Kral saraya vardığında, ne hiçlikte ne de boşlukta oğlunu kimsenin bulamayacağından emin olmuştu. Kraliçenin yanına gitmiş, onu soymuştu. Bu kez kral kraliçeye sahip olmuştu. Sessizce kraliçeyi düzerken kraliçe ona oğluna ne yaptığını sormuştu. Kral bu soruya cevap vermemiş, doğru olanı yaptığına inanmaya devam etmişti. Kral kraliçenin içine her girdiğinde kraliçenin ruhu bu soruyla dolmuş, içinden her çıktığında ise ruhu diğer cevapsız sorularla dolmuştu. Bu birleşme, onların ikinci ve son birleşmesi olmuştu. Kralın büyülü dölleri kraliçenin içine hücum ettiklerinde, ikinci ve son mucize gerçek olmuştu.

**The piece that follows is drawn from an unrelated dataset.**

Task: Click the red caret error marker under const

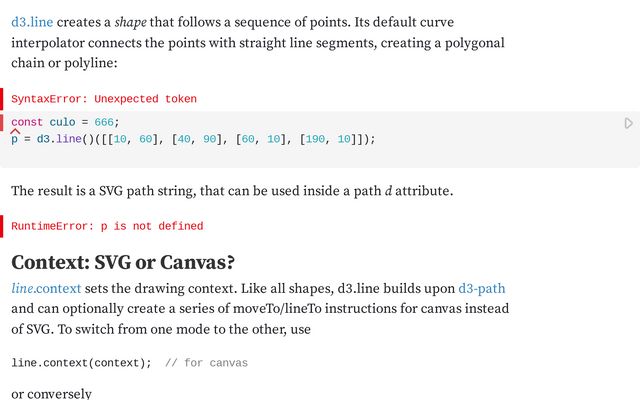Action: [15, 131]
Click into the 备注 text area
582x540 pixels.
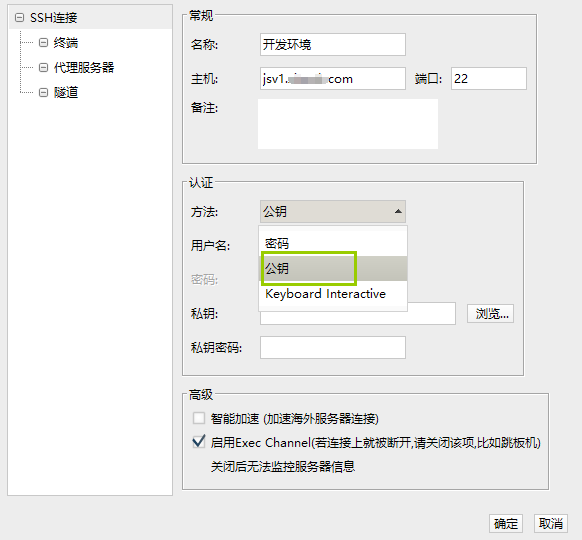(348, 124)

Kraliçe kalkıp aynaya bakmış, bu kez allaşan yanaklarına şaşırmamıştı. Aldığı derin nefes ciğerlerine dolduktan sonra ciğerlerinden vücuduna taşmış, hücrelerine son bir şans daha vermişti. Kraliçe bu son şansı en derinlerinde hissetmişti. Yine de daha derinlerde cevapsız kalan soruları bu şansa sevinmesine izin vermemişti. Karnı günden güne büyürken içine hassas bir terazi yerleştirmiş, oğlunu düşünmüştü. Oğlunu düşünmediği küçük kısa anlarda ise geri kalan düşüncelerini teraziye koymuş, terazinin kefelerini bir türlü istediği gibi doldurmamıştı. Kefeleri doldurmuş, boşaltmış yine de kralın iyi mi yoksa kötü mü olduğuna bir türlü karar verememişti.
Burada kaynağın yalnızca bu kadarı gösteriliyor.